どこか儚げで、慈愛に満ちた美しい笑みだった。
「まだ決まりでは無いけど、私は今とても安らかな気持ちです。
エイゼンの気持ちをようやく動かせたんです。
今までは何を言っても、どう説明しても、通じなかった」
リーシアは言いながら、これもエイゼンに対する不満として感じて良い事ではないかと気づいた。
訴えを全く本気にして貰えていなかったのだ。
事実リーシアはエイゼンを好きだったし、理由も言えなかった。
笑い飛ばされても仕方がない事ではあったが、しっかりとした話し合いの場すらなく婚約を続けていたのだ。
リーシアは可笑しくなって笑みをこぼした。
「ふふ」
愛する人が傷つき、友人達は心配と気苦労を抱え、自身は失恋した。
エイゼンは今は辛くても、幸せへの障害はこれでなくなったのだ。
未来には結婚しなければと後悔し、恋情を抑えつけて殺し、ルクレイスの気持ちを裏切り親友を無くすこともなく、リーシアへの罪悪感にうちひしがれたまま愛のない結婚生活をしなくても良くなる。
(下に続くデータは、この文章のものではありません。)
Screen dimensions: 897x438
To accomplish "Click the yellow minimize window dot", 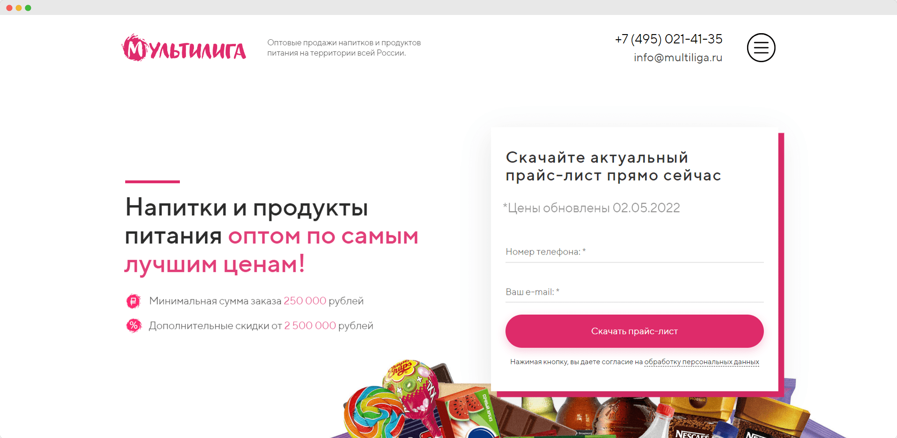I will (19, 8).
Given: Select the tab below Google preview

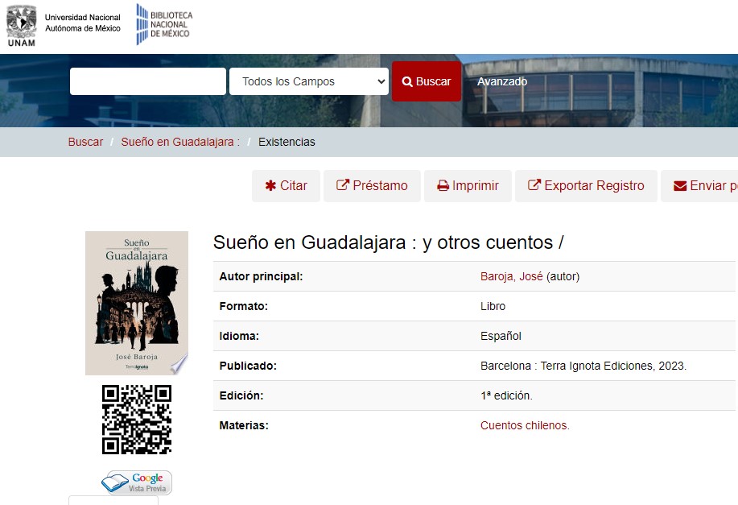Looking at the screenshot, I should pos(113,500).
最善ではなかったかもしれないが、リーシアにはこれ以上はどうしようもなかった。
友人達に罪悪感を植え付けたのは申し訳ない。
一人一人礼を言って回り、助かった事、嬉しかった事、もう大丈夫な事を伝えていこうと考えていた。
リーシアに責任があるのだから、それをちゃんと伝えようと思った。
そして当のリーシアは、愛する人が自分との結婚を悔やみながら親友へ片想いする結婚生活を送らなくても良くなった。
カチュアの根回しでリーシアの評判にあまり傷はついていないのだが、それを知らないリーシアとしては、必要な犠牲だったと覚悟も諦めもついていて、問題はなかった。
「ふふふっ……」
「だ、大丈夫……?」
「なんだか、うれしくて……」
リーシアは笑いながら涙をこぼしていた。
未来を縛る鎖が1つ切れたのだと実感して気が緩んだのだ。
晴れやかだった。
未来はまだ幸せには遠いが、長く苦しめられてきた糸をようやくほどけた幸せは大きかった。
(こんな気持ちで泣いたのね、私)
話しながら自分が泣いていることは知っていたし、何となく未来の自分の感情は分かる。
けれど沸き上がって感じている現実は、少しは感じられるといえ、見ているだけの時とは違っている。
「本当に、ありがとう」
ユレアノが背を、カチュアが頭をあやすように撫でてくれた。
カイは泣き顔を見ないように背中を向けて、マロッドはハンカチをカチュアに渡してから背中を向けた。
リーシアはポロポロと涙をこぼし、その笑顔に陰りはなく幸せそうだった。
四人も心配というよりも、友の悩みが晴れた事を喜ぶ気持ちが大きかった。